Would love your advice on this matter?
 
 
i would get a bolivian since GBRs like it more towards 80, 81 degrees farenhiet
 
Questions? said:
i would get a bolivian since GBRs like it more towards 80, 81 degrees farenhiet
Thanks for your reply... Most people seem to be saying this, but i've had a few people/sites say otherwise, it just gets confusing. The more I look at the bolivian the more I like them. Just wanted to check before I made my mind up. I will be fully stocking my tank otherwise before I add the rams as I believe they require a mature tank and currently my new filter is still seeding (put my old filter media into new filter so is cycled for current fish) so I have plenty of time to get my facts straight on the matter, but I still want to be able to imagine the end result in my tank, and also plan my stocking. 
 
Hi there,
If you are going to reduce the temp down further any Rams will not be as happy as they could be.  If the cories you have are ok then why lower the temp.  If you want to please both then Corydoras Sterbai are one species that is ok in warmer water.  You could sell your three peppered or ask the LFS to swap them, and because you might then be buying Sterbai (and the rams) they ought to be ok with giving you store credit.
 
Of the two types of Ram you definitely need to go for Bolivians because GBRs or EBRs or even Golds will not be happy at less than 27  But then as I said if you swap out for Sterbai (these are lovely, brown body with creamy spots and orange pectoral fins) then any of them would be happy at the higher temp.
 
I am really attached to my pepper corys so would rather keep them and work round them even if that means not being able to get GBR. I have only recently got them so im sure the store would swap them but id just rather not. I was advised that the pepper corys would prefer the water cooler hence trying to drop the water a degree or two, although they seem happy enough.

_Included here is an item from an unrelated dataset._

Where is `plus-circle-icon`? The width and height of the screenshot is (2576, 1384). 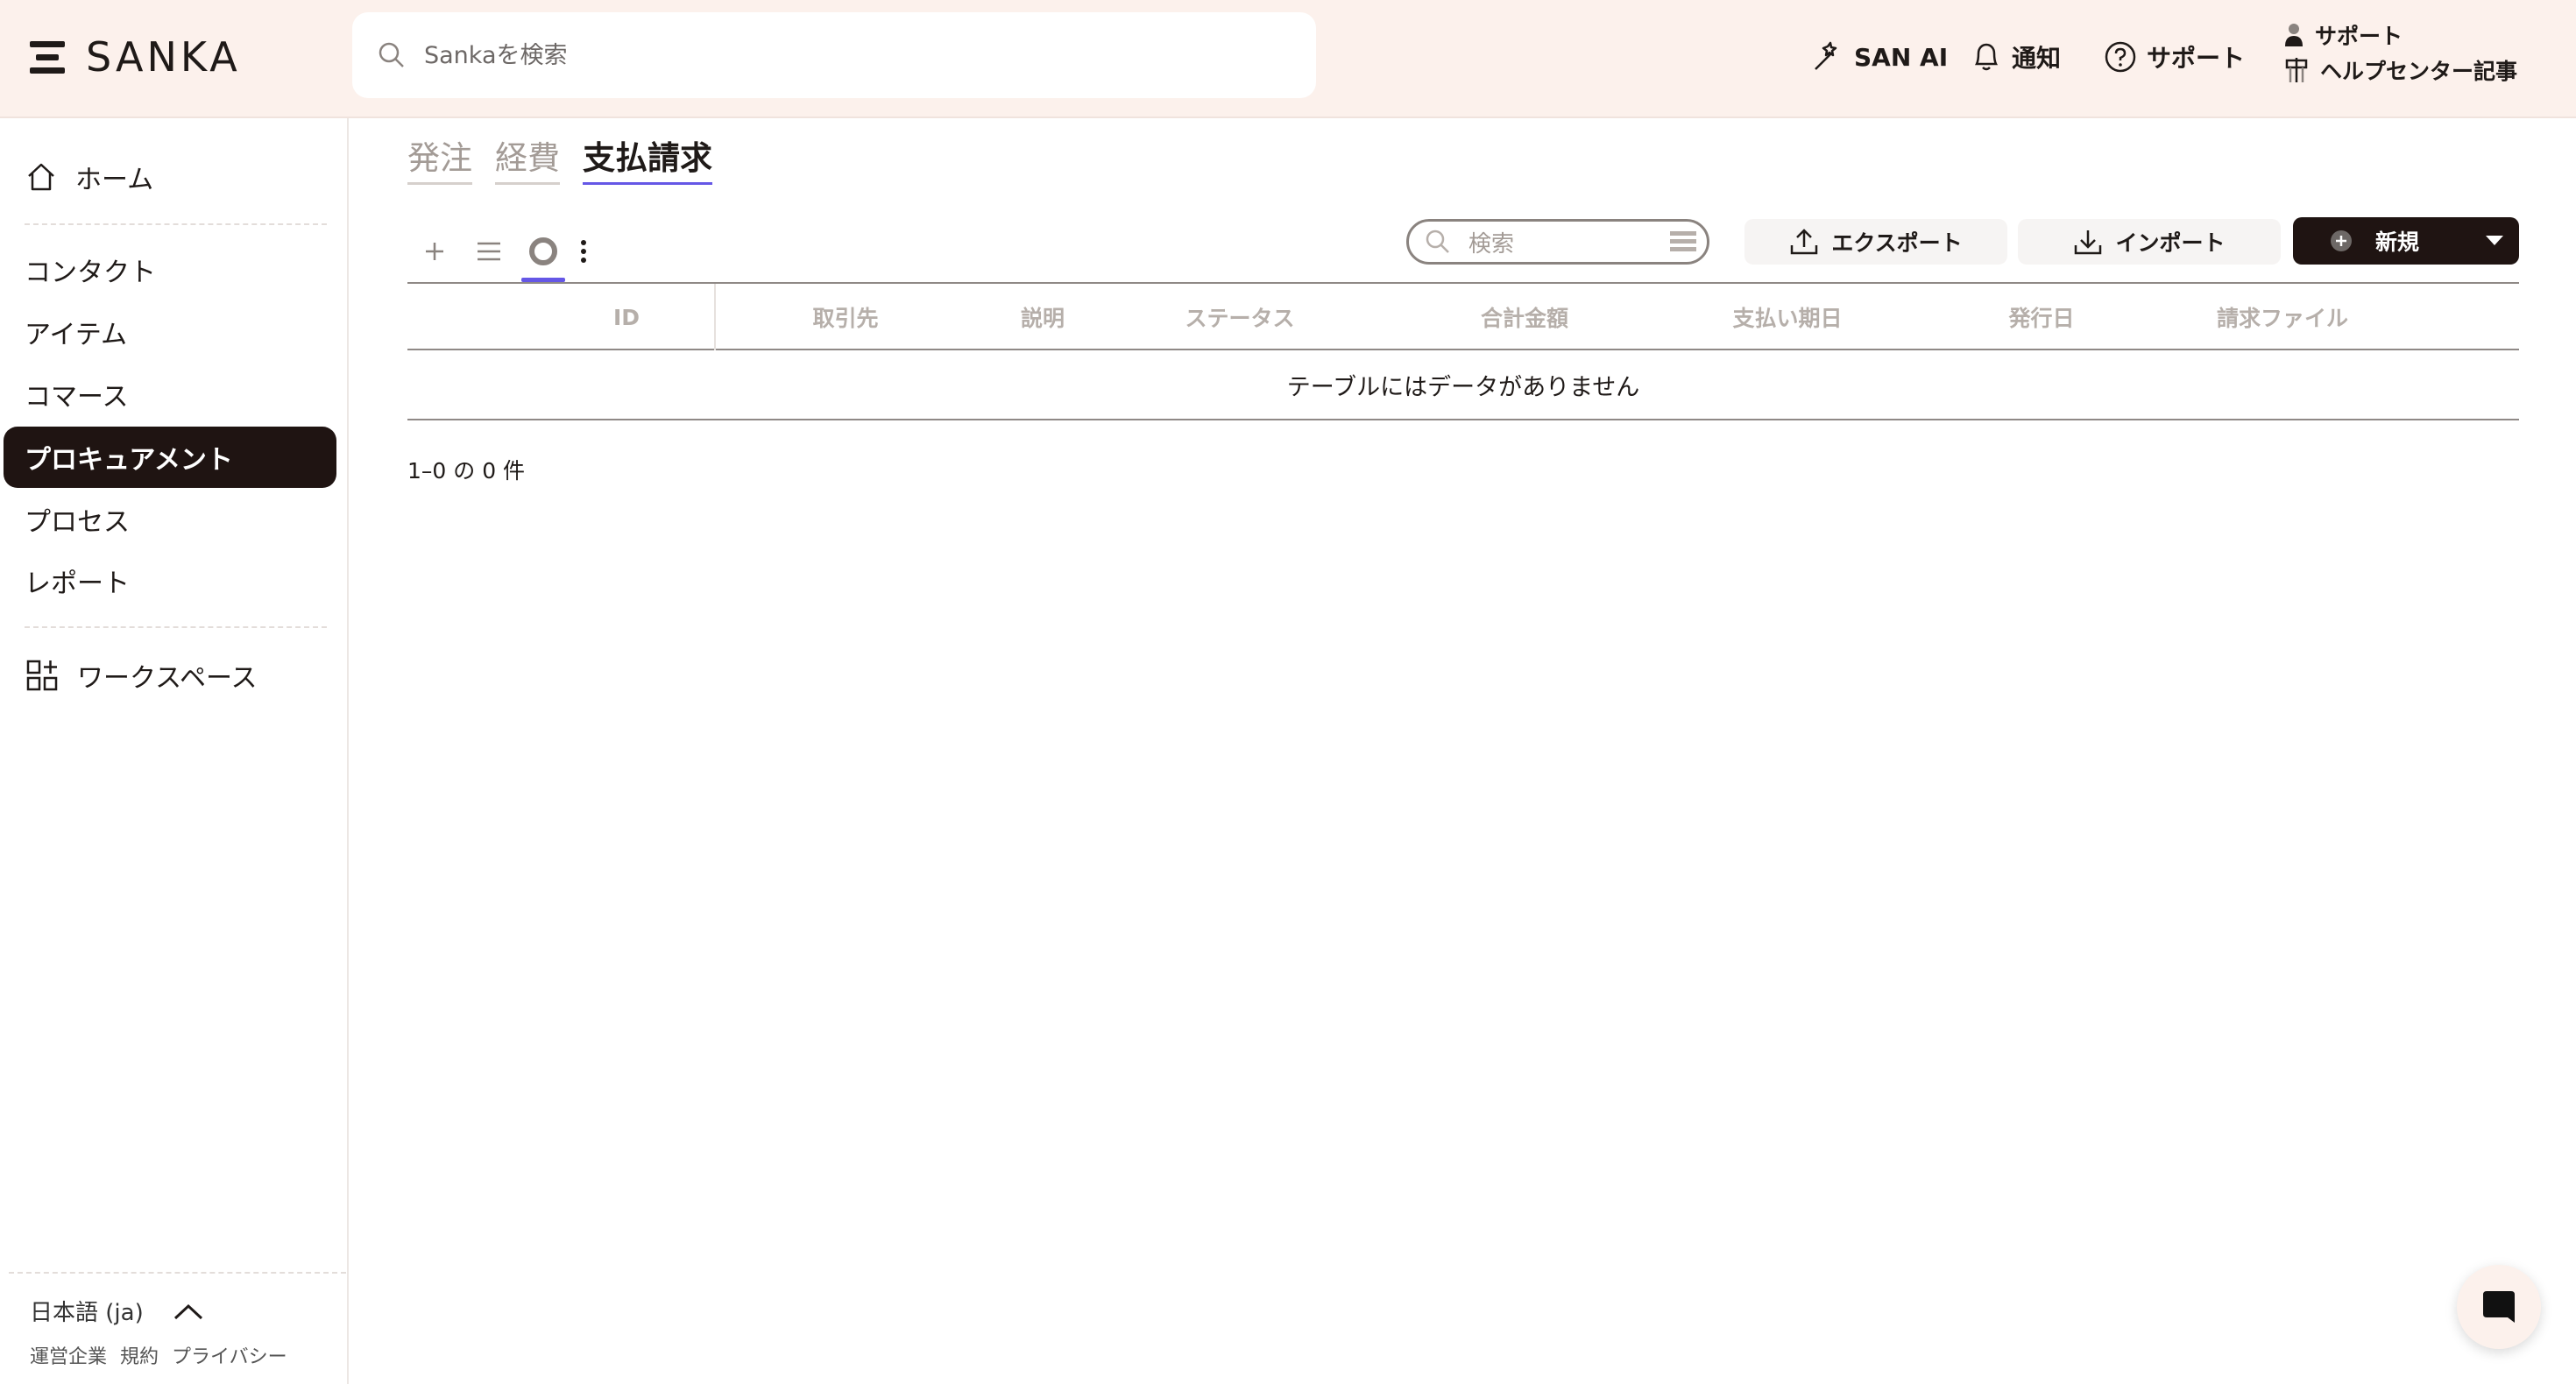
plus-circle-icon is located at coordinates (2342, 241).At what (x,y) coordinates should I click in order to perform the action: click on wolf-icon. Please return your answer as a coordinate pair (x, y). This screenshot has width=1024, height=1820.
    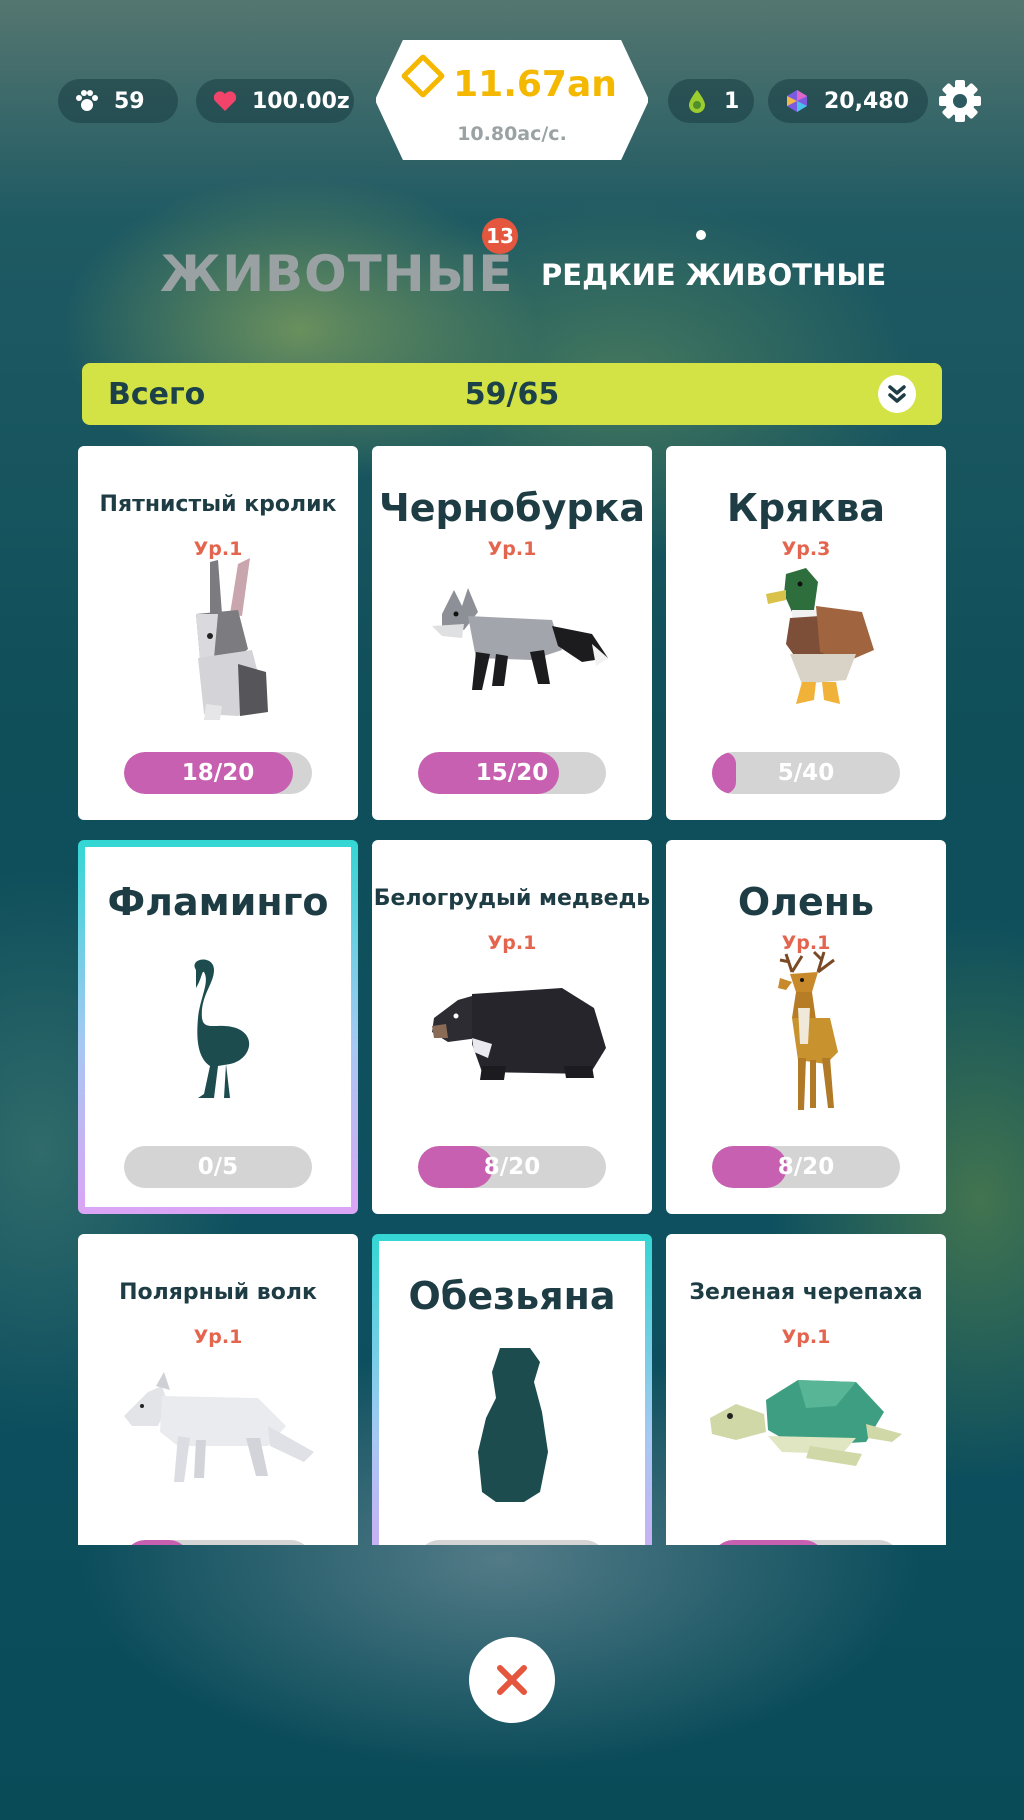
    Looking at the image, I should click on (219, 1427).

At 23/24 degrees are bolivian rams likely to be happy enough? If not then I may have to completely scrap the idea of having rams and go back to the Drawing board!

Thanks for all the replies so far.
 
Bolivians are happy at the lower temperature, and they're highly underrated fish. I'd go for the bolivians.
 
Ok great, Bolivians it is then! :D

Next question- will Bolivians be ok with the pepper cory seeing as they both live near the bottom. I believe they are relatively peaceful fish so I'm assuming they'll be fine with a small shoaling fish such as a tetra of some sorts?
 
Shouldn't be any problem unless your Bolivians start spawning, which will make them pretty belligerent and territorial.  But Bolivians generally don't harm anything even them.  Just chasing.  And the corydoras might eat their eggs.  But other than that, should be no problem at all for anyone involved.